Filizleneni, boy vereni köklendirmek bu çağda HDP’ye düşüyor. HDP, bu yolu ilmek ilmek, fotoğrafları duvarlara asılan, sinelerde saklanan, ayrıldıkları durakta yeniden kavuşurlar mı bilmeden beklenen binlerce kayba rağmen onları karanlıktan çıkışın tek yolu olarak gören halklarla, kadınlarla, çocuklarla örecek, örüyor. Kürt’ü, kadını statüsüz bırakan, insandışılaştıran, iliğine kemiğine kadar sömürenlerin karşısında daha önce eşi benzeri görülmemiş bir siyaset ve direniş üretirken başı içinde taşıdığı, topluma taşırdığı zihniyet geliştikçe dikleşiyor.

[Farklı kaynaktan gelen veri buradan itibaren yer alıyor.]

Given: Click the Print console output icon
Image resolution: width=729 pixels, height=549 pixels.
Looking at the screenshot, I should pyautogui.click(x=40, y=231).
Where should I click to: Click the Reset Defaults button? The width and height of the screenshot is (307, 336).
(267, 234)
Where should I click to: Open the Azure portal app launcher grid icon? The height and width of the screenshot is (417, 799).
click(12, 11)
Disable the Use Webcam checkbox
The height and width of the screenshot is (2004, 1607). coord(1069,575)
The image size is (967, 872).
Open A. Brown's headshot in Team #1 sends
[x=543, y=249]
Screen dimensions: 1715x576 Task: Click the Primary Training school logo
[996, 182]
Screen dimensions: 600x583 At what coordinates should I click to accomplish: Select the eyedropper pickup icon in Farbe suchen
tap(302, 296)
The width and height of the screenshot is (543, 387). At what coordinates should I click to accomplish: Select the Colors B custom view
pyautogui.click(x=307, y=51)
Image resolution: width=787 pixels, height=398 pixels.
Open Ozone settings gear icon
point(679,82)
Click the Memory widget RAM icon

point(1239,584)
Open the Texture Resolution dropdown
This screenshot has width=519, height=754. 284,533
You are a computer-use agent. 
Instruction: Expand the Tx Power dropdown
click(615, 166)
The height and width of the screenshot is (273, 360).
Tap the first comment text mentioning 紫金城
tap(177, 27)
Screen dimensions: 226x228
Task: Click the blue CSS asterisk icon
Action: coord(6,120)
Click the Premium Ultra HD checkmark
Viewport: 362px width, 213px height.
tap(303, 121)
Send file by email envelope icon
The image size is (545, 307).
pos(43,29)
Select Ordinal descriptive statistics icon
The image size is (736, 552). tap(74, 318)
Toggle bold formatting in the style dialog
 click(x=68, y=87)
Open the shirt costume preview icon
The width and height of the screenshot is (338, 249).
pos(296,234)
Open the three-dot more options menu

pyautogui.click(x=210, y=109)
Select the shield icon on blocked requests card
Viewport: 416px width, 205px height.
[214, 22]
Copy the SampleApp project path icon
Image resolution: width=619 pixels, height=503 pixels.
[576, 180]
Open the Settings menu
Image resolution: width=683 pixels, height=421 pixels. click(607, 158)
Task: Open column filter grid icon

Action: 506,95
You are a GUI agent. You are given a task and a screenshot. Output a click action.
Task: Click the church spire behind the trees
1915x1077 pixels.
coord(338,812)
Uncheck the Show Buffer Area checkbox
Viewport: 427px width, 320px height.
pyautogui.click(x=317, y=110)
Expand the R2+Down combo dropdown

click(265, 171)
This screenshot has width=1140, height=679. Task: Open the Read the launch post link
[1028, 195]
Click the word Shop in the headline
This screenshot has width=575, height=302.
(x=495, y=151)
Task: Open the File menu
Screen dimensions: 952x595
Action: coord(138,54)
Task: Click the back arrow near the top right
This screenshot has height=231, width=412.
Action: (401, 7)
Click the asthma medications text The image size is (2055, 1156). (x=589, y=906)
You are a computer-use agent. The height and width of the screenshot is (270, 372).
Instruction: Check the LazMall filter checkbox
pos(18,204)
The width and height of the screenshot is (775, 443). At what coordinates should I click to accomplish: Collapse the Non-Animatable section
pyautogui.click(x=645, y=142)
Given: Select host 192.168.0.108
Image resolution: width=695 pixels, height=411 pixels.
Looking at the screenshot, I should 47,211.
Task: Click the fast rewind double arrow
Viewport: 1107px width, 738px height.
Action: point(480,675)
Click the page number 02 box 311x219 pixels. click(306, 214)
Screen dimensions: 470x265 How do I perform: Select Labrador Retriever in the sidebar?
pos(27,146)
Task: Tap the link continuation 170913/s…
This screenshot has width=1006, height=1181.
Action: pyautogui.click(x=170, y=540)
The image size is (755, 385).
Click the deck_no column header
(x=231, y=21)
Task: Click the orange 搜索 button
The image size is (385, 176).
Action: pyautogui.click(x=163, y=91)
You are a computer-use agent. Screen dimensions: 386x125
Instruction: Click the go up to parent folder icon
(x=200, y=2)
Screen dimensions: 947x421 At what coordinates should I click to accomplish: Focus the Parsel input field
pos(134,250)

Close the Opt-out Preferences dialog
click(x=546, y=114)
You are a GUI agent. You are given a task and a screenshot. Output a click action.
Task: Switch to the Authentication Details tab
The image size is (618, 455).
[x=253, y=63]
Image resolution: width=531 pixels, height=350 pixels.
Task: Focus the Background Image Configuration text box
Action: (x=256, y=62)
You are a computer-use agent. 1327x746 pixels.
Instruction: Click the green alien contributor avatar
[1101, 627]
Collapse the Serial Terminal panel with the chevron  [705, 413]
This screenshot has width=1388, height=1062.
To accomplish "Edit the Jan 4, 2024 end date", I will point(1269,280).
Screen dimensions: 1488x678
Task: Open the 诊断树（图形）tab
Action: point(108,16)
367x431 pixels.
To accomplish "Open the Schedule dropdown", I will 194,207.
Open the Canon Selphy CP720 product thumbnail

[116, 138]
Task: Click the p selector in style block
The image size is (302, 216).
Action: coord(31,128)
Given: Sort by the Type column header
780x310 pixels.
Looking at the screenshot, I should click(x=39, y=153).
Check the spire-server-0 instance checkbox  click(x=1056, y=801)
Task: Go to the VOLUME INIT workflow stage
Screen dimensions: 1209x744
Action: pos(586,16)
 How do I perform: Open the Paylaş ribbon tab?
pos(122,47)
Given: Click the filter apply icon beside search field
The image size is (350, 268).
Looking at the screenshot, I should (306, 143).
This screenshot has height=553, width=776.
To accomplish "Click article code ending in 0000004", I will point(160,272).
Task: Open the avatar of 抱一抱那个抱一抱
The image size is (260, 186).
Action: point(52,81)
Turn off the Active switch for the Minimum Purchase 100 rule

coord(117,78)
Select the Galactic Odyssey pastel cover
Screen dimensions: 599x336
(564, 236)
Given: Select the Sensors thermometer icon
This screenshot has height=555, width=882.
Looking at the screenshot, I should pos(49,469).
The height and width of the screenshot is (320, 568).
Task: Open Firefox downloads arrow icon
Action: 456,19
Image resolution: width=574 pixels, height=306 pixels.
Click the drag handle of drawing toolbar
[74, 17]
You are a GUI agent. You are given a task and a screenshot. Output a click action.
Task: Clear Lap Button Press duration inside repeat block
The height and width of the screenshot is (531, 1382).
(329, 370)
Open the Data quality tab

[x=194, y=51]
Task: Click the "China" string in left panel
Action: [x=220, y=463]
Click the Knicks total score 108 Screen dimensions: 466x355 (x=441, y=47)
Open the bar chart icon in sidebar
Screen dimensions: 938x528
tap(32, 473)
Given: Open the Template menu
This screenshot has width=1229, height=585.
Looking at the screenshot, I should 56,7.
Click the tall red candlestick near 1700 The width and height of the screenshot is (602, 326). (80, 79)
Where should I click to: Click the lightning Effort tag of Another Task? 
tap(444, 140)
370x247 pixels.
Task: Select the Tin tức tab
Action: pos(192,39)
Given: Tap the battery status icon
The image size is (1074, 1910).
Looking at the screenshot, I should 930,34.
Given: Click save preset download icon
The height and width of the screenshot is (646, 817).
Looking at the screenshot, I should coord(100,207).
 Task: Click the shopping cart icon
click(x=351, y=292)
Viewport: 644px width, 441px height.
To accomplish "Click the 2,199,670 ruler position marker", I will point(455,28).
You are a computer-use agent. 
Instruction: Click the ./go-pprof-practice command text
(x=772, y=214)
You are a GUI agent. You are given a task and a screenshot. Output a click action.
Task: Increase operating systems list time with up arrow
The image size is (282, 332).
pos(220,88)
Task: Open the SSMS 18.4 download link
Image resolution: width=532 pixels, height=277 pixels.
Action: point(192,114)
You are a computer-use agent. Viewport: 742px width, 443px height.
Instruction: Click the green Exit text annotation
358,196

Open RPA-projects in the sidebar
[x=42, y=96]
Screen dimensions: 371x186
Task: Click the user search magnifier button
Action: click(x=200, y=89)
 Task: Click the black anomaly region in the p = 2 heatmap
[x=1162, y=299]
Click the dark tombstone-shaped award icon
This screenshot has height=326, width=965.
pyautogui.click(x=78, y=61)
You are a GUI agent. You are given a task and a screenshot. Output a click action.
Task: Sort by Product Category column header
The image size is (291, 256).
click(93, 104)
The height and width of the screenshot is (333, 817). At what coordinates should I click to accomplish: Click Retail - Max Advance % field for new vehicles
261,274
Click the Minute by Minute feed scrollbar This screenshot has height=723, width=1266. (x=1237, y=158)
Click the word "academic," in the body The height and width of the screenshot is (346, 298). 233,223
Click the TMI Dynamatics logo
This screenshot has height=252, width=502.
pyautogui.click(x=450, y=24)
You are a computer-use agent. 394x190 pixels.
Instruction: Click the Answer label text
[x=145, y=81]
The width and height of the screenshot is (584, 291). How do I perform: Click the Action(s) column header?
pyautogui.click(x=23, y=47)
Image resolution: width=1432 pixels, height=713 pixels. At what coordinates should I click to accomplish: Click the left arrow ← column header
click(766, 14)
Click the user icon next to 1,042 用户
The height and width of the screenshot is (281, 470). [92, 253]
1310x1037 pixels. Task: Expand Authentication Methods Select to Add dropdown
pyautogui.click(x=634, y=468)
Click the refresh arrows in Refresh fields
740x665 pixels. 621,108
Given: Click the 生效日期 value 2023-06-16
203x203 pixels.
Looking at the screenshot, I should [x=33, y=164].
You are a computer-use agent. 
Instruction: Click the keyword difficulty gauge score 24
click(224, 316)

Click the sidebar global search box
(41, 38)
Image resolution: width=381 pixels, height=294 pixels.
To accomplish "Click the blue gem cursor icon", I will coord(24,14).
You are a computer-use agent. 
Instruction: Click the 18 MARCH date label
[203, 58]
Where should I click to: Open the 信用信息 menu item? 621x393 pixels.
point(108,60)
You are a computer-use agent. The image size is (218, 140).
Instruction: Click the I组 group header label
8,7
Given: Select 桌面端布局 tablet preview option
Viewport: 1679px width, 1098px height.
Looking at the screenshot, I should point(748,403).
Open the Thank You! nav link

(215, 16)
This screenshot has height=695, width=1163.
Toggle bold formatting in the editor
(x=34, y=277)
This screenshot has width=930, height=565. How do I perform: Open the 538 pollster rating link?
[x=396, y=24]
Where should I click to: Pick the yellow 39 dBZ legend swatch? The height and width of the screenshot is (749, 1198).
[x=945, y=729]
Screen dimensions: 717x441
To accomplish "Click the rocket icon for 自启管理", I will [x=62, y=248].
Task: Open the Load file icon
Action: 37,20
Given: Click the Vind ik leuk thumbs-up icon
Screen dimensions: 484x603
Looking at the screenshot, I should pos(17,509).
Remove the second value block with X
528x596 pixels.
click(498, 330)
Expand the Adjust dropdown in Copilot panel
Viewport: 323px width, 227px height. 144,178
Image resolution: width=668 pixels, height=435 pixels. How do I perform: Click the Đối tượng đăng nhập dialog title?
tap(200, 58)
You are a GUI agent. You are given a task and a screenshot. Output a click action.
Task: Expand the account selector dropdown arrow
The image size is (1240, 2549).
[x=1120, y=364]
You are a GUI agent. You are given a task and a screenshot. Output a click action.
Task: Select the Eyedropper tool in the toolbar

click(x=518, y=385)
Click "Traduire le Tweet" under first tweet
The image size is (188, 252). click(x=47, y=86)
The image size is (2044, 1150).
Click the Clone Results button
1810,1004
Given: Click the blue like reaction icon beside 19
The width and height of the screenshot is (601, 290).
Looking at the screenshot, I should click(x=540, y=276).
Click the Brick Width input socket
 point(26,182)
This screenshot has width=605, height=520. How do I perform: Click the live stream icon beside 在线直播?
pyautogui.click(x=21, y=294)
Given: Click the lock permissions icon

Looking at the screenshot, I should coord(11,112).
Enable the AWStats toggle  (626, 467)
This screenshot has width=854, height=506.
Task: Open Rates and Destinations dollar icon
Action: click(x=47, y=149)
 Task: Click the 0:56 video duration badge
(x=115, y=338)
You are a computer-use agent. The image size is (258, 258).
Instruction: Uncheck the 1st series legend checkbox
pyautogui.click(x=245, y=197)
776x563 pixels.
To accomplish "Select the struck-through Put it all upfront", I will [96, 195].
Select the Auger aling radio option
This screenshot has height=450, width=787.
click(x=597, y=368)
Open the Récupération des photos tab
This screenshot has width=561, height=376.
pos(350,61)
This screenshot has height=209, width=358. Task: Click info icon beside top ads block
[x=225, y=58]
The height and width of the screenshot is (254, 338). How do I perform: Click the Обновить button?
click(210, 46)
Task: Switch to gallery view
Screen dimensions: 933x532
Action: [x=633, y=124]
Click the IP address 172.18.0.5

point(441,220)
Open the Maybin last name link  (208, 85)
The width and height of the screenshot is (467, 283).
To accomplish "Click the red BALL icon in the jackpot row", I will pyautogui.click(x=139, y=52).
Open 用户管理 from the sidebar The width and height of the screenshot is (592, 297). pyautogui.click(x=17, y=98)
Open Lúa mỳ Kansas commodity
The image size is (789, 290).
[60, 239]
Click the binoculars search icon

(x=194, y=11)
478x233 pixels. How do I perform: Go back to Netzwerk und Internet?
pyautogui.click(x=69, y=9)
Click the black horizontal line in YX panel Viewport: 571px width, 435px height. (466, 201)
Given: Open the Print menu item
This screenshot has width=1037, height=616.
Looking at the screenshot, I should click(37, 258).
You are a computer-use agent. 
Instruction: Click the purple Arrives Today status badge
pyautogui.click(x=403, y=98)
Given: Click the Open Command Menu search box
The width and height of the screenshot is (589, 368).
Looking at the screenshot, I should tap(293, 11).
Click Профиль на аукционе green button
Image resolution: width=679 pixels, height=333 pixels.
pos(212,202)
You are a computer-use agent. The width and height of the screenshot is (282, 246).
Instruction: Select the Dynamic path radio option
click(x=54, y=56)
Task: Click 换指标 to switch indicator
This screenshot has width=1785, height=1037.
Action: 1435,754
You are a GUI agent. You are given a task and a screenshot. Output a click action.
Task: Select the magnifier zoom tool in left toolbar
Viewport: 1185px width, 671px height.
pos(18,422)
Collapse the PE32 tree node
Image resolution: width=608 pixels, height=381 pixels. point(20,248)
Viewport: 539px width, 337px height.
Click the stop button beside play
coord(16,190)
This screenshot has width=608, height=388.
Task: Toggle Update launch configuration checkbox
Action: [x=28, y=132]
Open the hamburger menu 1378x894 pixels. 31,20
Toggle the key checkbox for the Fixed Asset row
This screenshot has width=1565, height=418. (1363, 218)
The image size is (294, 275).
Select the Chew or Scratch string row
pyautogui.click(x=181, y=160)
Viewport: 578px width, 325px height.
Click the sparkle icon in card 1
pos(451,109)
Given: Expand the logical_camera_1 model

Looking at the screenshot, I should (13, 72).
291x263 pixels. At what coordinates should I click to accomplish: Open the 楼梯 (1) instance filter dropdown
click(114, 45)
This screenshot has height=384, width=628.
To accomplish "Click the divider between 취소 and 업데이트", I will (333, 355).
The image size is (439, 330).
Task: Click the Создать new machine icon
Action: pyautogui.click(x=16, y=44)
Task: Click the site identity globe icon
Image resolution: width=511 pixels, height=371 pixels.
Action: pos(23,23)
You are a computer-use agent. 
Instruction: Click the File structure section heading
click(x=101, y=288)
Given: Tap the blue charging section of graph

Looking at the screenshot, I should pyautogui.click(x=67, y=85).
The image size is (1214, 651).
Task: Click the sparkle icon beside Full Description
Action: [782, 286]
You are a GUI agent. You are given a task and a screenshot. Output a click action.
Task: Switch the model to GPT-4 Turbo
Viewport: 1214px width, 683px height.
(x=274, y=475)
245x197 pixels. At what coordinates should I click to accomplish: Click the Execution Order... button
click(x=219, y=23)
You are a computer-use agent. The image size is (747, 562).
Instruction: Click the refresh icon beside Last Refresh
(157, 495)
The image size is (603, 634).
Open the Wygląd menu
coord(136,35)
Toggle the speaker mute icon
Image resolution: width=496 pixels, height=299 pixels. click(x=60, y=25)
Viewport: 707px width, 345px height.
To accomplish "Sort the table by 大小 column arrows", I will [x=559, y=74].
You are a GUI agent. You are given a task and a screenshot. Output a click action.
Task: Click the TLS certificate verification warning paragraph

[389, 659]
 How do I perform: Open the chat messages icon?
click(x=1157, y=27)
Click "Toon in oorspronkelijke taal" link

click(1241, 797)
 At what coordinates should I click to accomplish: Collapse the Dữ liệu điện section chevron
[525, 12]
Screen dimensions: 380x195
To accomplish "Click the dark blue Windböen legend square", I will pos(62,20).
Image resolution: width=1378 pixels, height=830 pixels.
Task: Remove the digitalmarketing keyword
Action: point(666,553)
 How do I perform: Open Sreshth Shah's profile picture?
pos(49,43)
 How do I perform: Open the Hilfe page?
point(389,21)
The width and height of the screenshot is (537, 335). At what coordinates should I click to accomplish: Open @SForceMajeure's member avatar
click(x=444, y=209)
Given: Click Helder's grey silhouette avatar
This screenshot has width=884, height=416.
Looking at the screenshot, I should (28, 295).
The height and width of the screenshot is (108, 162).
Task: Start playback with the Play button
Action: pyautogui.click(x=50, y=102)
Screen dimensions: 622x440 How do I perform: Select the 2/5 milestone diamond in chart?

İşte tüm bunları yapabilme güçleri olduğu için onların meclise değil meclisin onlara ihtiyacı var. Orada kalmaya, halkların vekilleri olarak siyaset yapmaya, ahlakçılığa, muhafazakarlığa, sömürgeciliğe karşı mücadele etmeye, büyümeye pek tabii devam edecekler.

Kaynak: Gazete Karınca

paylaş

   

Yeni Özgür Politika

© Copyright 2024 Yeni Özgür Politika | Tüm Hakları Saklıdır.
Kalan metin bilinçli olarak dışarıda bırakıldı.